Prima del 30 dicembre 2026
- Chiedi al tuo fornitore un'indicazione di prezzo concreta per il 2027 non appena disponibile, e ricalcola il tuo scenario con quel numero invece di una stima.
- Se il tuo fornitore resta incerto, valuta di testare un secondo fornitore che possa già dimostrare di avere il fascicolo in ordine — meglio una piccola deviazione ora che restare senza caffè a gennaio.
- Rivedi i tuoi prezzi di caffè e dessert se lo scenario della calcolatrice sopra si somma ad altre pressioni sui prezzi che già conoscevi (vedi l'articolo sui prezzi delle materie prime qui sotto).
Prima del 30 giugno 2027
- Se importi tu stesso direttamente — per esempio con una piccola torrefazione in proprio — verifica se rientri nella scadenza per le PMI e cosa ti richiede concretamente.
- Segui se l'offerta scomparsa a dicembre 2026 torna parzialmente entro metà 2027 grazie a torrefattori e cooperative più piccoli diventati nel frattempo conformi.
- Conserva i numeri di riferimento che il tuo fornitore ti passa eventualmente — non è due diligence da parte tua, ma è documentazione utile se un cliente o un controllo dovesse mai chiedertelo.
In breve
L'EUDR non è un divieto di caffè o cioccolato, e con ogni probabilità non dovrai mai presentare tu stesso un fascicolo di due diligence.

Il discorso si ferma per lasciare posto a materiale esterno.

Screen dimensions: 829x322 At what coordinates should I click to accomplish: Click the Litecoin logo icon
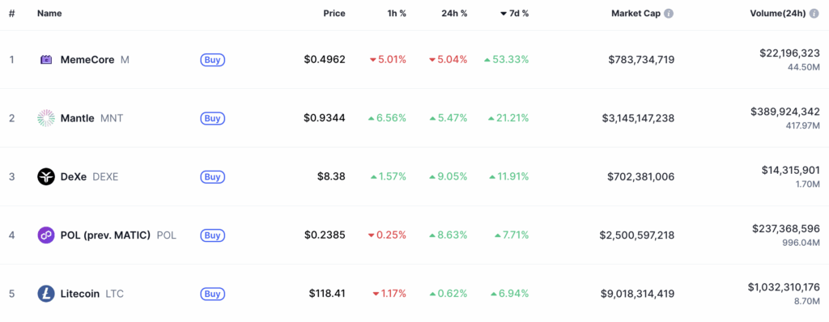click(x=46, y=294)
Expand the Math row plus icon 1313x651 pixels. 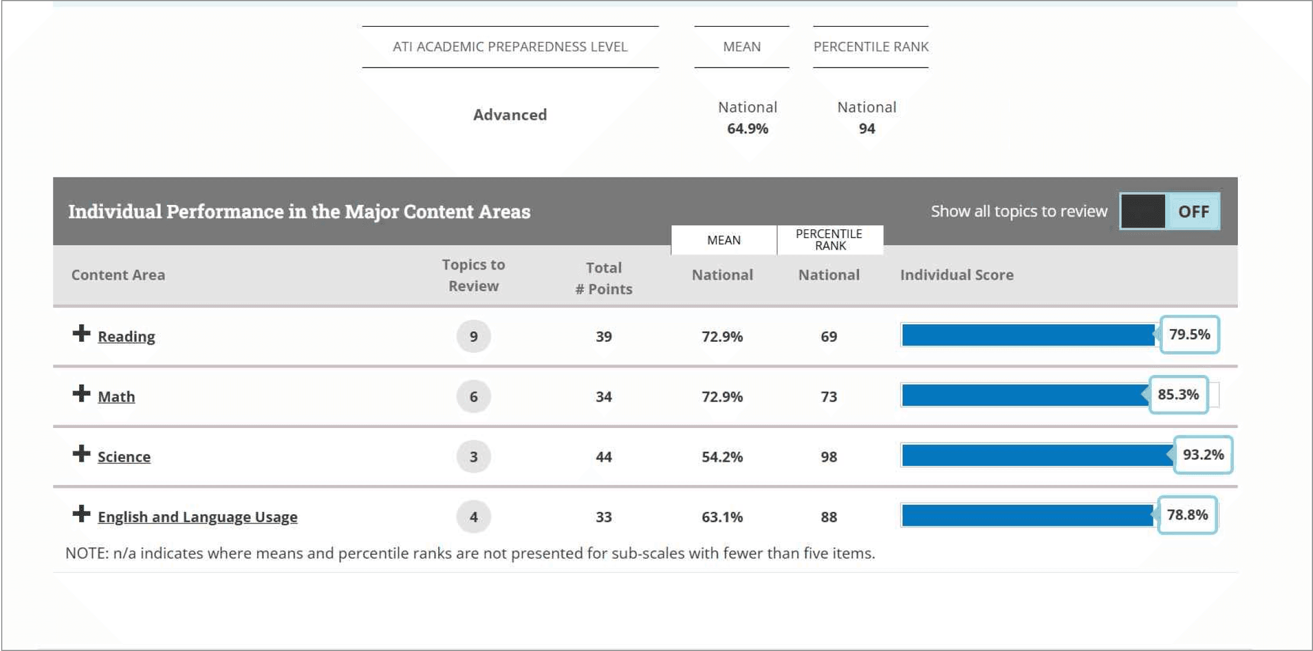tap(81, 394)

Ciò che cambia: dal 30 dicembre 2026, il caffè e il cacao non conformi non potranno più essere immessi per la prima volta sul mercato UE, e una parte rilevante della fornitura mondiale — prodotta da milioni di piccoli coltivatori senza catasto digitale — non arriverà in tempo a quella data.

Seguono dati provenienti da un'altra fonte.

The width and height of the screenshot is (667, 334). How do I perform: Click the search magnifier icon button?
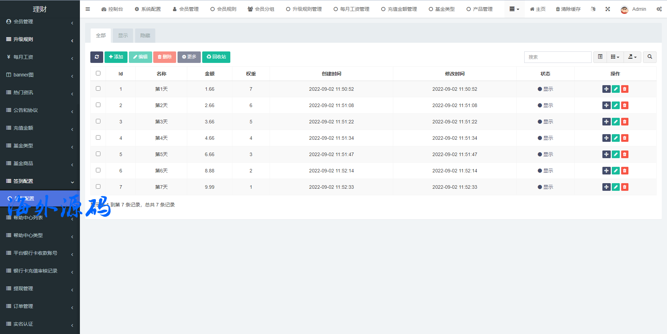tap(650, 57)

La burocrazia e il rischio di multa del 4% del fatturato ricadono sul tuo fornitore. Il prezzo che ne deriva ricade su di te. L'unica cosa che puoi fare tu è chiedere già ora quanto è pronto il tuo fornitore, invece di scoprirlo a gennaio 2027 tramite una fattura.
Chi fa la domanda ora ha ancora tempo per cercare un'alternativa o adeguare i propri prezzi con calma. Chi aspetta la scadenza stessa, scopre la risposta insieme a tutti i suoi concorrenti.